* [Collected data]
++++++++++

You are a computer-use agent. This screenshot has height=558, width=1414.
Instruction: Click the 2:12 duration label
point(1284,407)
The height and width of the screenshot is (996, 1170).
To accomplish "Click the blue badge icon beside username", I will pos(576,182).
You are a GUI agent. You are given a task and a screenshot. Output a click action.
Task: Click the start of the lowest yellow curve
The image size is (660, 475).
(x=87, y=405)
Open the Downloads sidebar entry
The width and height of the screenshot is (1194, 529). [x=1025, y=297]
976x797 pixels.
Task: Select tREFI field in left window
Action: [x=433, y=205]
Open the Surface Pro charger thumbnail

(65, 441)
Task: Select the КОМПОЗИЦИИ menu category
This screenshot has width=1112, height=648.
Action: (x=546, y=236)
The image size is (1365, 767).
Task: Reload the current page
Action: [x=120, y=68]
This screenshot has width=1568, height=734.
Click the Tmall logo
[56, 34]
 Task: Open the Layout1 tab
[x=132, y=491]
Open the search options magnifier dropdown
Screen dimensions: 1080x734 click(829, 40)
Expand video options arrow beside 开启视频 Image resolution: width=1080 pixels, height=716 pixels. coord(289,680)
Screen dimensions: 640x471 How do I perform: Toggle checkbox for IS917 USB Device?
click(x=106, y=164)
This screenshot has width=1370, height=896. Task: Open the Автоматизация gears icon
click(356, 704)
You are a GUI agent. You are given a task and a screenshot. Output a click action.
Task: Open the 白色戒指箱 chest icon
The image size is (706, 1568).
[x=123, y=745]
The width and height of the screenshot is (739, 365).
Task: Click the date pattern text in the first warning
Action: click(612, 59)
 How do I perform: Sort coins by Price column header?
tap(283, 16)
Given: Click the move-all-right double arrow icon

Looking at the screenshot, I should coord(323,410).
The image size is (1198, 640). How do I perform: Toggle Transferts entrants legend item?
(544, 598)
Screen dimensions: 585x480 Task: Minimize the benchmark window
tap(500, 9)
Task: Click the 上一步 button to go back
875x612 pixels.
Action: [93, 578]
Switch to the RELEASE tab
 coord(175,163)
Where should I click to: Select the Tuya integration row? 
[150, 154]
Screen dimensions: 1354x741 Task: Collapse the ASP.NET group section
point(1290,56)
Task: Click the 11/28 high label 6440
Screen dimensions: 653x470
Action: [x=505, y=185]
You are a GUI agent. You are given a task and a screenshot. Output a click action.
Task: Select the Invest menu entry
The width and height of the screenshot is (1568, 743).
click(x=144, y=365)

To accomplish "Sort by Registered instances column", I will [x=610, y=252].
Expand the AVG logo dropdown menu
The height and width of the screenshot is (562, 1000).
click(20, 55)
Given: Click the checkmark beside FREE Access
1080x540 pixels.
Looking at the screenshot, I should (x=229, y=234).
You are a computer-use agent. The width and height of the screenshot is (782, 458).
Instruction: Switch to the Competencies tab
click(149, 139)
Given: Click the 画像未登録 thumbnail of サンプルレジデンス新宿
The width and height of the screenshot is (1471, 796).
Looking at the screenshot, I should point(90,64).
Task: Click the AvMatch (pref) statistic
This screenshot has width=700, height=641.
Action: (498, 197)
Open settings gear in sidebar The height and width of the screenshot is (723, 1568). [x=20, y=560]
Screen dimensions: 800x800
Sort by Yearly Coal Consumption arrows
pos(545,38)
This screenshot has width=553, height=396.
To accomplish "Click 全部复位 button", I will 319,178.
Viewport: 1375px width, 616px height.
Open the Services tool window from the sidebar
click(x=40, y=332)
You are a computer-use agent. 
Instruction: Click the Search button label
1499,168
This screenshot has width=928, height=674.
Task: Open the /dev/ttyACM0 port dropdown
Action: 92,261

++++++++++

* [PROBLEM] Copy each line above that contains the string "beside".

* [EXERCISE RESPONSE]
To accomplish "Click the blue badge icon beside username", I will pos(576,182).
Expand video options arrow beside 开启视频 Image resolution: width=1080 pixels, height=716 pixels. coord(289,680)
Given: Click the checkmark beside FREE Access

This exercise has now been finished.